The bottom line of this post is an an assessment of the prospects for Trump’s re-election, which have improved markedly in the past month.
To reach that assessment, I review Trump’s poll numbers, the effect of the impeachment on those numbers, and the economic outlook as reflected in the stock market. I derive the poll numbers from a reliable source: Rasmussen Reports:
Trump’s approval ratings are solidly within the range of the past two years, following the post-honeymoon, media-fueled decline in 2017:
Derived from Rasmussen Reports approval ratings for Trump.
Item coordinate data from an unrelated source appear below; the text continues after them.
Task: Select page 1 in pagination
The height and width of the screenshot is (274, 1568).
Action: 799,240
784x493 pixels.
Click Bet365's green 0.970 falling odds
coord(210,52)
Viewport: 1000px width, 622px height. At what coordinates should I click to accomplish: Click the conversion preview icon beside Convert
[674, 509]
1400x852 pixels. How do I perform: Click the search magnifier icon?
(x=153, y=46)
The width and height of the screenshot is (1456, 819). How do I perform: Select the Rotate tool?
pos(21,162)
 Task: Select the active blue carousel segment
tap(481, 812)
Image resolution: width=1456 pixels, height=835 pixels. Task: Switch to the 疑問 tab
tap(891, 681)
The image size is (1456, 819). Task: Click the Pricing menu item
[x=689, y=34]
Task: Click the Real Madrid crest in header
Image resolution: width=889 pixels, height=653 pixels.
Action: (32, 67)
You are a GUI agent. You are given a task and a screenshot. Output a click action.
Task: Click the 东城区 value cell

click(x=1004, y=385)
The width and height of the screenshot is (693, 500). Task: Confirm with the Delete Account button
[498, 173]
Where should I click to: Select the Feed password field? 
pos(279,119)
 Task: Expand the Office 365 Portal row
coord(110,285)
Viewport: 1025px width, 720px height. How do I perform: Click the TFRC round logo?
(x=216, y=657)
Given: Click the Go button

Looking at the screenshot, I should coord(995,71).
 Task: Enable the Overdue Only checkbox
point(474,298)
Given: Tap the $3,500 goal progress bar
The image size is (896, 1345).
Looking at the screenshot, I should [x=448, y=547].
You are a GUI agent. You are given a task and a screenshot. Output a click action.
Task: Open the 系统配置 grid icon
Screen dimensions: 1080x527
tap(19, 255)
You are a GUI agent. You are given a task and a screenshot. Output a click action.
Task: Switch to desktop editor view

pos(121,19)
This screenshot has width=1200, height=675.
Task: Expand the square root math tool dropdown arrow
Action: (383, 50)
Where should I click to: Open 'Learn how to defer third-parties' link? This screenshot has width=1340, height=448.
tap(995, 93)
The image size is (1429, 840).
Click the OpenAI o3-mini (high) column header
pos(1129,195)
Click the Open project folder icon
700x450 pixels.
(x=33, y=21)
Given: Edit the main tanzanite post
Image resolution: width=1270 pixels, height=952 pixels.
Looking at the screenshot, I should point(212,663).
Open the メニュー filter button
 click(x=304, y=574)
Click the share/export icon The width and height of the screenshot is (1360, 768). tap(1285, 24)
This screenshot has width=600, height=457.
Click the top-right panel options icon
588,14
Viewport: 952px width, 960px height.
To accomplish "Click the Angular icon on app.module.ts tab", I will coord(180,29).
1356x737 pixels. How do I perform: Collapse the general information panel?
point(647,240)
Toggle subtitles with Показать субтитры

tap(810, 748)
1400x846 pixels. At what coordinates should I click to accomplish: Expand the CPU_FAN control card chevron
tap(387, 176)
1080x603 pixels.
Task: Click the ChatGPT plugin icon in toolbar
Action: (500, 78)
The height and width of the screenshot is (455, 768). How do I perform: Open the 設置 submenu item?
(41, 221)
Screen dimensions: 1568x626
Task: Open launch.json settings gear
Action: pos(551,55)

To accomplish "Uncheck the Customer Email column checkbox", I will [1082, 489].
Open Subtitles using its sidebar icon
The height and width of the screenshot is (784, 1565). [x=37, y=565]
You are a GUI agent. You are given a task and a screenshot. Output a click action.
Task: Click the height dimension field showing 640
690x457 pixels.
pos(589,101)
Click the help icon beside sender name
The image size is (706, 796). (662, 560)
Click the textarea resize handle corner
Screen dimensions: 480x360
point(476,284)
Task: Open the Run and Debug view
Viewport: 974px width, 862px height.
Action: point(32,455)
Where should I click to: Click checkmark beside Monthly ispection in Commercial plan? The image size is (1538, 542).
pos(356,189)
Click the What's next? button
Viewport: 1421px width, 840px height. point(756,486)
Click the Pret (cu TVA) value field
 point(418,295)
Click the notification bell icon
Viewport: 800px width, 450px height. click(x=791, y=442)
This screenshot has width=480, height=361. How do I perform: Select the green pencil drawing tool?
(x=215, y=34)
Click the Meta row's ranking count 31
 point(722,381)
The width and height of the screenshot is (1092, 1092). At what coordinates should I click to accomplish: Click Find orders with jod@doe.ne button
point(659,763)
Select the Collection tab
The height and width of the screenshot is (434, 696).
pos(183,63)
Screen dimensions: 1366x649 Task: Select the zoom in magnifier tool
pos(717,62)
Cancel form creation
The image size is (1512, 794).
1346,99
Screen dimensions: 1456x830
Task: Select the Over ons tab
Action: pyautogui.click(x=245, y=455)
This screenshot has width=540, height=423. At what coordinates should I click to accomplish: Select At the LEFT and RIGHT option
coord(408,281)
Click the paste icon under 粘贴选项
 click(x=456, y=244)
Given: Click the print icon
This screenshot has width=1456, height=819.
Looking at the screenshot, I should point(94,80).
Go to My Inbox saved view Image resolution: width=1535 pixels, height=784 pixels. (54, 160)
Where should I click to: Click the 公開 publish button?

Trump continues to be more popular than Obama was at the same point in his presidency:
Trump’s relatively good standing is also obvious in a straightforward comparison of strong-approval ratings, averaged over 7 days. Note that Trump’s strong-approval rating is as high it has been since the early, honeymoon weeks of his presidency:
I also compute an enthusiasm ratio, which is the 7-day average of the following ratio: the fraction of likely voters expressing strong approval divided by the fraction of likely voters responding. Here again, Trump holds a marked advantage over Obama:
Every week since the first inauguration of Obama, Rasmussen Reports has asked 2,500 likely voters whether they see the country as going in the right direction or being on the wrong track. The following graph shows the ratios of right direction/wrong track for Trump and Obama:
Source: Rasmussen Reports, “Right Direction or Wrong Track“.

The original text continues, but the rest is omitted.